--- What the task asks ---
Scan the data. Collect each line that contains the word "Vrsar".

[Saved entries]

"""

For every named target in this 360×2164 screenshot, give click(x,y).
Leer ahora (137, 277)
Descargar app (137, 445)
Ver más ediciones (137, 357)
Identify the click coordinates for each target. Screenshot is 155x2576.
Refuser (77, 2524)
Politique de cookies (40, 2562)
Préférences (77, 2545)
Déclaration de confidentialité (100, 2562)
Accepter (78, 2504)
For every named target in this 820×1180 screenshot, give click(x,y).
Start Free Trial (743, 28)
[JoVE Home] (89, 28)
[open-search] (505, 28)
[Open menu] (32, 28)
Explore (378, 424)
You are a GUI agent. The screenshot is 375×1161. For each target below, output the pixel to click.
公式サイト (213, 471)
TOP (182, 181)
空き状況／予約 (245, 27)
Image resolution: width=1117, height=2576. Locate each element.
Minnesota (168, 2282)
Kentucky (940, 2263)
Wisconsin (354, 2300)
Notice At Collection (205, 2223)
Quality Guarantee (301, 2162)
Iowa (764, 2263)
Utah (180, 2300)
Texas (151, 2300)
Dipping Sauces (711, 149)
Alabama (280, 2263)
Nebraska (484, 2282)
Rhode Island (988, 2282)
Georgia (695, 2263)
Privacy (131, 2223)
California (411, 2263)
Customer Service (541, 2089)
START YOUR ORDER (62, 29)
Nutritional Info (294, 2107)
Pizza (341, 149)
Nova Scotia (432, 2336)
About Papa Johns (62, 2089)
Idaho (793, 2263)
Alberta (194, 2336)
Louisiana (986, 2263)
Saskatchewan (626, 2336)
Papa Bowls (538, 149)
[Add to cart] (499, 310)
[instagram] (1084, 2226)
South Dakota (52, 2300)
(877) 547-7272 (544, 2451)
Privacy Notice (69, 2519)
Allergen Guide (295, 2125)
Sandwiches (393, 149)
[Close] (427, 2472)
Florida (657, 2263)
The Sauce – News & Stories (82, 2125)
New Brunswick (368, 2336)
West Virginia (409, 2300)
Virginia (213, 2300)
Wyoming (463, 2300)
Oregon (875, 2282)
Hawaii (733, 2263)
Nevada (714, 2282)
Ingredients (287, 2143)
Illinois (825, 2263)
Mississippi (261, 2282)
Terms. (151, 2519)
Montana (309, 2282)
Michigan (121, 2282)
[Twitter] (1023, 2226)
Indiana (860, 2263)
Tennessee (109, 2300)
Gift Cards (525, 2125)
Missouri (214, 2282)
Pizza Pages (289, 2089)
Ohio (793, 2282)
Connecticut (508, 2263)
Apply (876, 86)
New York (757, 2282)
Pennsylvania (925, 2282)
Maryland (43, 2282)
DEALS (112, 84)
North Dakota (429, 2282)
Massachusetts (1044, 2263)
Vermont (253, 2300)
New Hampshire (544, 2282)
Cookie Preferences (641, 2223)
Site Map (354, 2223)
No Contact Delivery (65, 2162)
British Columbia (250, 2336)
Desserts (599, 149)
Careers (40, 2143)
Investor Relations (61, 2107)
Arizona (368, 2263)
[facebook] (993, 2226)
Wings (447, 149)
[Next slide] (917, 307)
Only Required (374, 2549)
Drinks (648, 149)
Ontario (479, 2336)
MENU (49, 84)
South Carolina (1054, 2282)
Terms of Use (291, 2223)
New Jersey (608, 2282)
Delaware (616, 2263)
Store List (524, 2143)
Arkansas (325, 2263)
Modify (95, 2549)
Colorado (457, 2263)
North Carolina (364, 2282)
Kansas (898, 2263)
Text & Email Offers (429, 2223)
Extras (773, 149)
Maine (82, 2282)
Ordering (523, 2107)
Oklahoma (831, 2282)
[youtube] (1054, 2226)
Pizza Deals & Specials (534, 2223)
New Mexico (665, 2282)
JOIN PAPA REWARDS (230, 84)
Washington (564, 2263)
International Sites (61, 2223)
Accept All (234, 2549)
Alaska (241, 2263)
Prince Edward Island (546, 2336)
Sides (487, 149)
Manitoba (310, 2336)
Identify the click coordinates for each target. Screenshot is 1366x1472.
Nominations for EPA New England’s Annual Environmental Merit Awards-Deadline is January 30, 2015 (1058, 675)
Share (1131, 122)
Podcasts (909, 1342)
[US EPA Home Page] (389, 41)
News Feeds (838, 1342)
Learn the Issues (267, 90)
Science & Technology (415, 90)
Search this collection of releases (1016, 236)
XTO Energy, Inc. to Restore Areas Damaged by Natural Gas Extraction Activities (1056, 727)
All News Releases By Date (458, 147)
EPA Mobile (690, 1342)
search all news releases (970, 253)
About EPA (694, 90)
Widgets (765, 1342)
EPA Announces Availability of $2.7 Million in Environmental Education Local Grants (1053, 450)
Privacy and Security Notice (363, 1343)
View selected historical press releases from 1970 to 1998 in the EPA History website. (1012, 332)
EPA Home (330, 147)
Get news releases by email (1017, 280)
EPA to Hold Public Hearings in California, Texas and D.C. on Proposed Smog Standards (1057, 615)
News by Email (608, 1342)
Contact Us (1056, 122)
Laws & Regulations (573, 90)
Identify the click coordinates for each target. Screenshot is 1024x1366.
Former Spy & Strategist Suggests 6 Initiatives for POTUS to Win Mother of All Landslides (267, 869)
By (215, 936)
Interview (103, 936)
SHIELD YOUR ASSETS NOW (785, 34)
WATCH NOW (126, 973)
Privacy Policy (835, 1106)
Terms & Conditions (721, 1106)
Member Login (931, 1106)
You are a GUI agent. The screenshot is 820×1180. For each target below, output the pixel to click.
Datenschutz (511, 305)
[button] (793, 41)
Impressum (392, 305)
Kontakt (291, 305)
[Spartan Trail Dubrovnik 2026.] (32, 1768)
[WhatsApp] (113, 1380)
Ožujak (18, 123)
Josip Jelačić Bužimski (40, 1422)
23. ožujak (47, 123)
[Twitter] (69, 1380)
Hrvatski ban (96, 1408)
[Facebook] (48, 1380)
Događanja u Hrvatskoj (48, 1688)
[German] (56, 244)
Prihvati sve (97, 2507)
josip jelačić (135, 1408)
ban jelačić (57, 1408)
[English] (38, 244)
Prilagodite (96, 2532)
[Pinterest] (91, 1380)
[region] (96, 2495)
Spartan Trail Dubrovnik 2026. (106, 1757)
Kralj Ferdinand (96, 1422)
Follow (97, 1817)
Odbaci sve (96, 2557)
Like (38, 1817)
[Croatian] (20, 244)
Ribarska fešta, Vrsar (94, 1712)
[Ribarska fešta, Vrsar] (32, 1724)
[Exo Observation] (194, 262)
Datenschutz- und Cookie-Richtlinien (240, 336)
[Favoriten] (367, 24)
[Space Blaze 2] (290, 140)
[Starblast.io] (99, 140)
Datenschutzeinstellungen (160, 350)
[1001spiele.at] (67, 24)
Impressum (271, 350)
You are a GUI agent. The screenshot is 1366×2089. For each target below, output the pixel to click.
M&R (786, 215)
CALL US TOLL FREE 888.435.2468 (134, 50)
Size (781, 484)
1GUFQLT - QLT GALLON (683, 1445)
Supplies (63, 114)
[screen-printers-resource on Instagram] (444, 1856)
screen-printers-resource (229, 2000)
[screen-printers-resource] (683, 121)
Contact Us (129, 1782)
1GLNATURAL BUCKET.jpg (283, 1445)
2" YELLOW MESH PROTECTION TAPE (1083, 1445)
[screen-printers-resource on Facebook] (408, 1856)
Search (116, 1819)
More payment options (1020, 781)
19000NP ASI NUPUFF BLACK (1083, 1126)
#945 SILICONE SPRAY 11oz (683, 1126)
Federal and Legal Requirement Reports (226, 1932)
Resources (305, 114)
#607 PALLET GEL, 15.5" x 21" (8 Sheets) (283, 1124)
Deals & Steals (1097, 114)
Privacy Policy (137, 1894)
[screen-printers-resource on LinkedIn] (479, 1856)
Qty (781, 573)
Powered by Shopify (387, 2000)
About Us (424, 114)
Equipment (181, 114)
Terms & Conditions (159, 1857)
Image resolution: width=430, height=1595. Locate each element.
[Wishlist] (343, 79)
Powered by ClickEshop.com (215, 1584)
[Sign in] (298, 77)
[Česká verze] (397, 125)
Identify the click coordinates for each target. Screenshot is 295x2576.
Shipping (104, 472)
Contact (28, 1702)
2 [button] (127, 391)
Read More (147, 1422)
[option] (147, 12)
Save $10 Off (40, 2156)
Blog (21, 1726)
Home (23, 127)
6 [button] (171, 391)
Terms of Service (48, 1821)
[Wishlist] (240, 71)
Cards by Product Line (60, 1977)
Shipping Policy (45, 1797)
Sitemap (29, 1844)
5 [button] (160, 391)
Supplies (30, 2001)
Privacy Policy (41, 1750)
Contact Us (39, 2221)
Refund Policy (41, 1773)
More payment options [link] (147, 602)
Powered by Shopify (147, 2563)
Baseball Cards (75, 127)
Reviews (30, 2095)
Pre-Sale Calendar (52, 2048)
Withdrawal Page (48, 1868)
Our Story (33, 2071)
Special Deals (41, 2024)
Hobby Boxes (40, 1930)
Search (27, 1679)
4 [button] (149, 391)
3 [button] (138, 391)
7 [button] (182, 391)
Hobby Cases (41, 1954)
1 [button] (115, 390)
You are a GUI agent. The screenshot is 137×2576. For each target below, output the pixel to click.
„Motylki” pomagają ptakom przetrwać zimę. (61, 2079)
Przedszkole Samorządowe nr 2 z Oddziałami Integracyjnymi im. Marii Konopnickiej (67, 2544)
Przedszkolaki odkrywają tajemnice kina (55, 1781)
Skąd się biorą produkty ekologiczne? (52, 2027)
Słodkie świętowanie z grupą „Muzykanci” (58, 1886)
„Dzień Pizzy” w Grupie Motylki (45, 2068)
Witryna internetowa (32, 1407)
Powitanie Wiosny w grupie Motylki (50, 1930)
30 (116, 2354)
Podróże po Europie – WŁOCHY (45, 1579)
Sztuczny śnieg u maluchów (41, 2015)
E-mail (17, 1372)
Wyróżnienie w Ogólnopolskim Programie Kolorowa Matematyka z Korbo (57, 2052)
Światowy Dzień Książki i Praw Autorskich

"""

--- Expected answer ---
Ribarska fešta, Vrsar (94, 1712)
[Ribarska fešta, Vrsar] (32, 1724)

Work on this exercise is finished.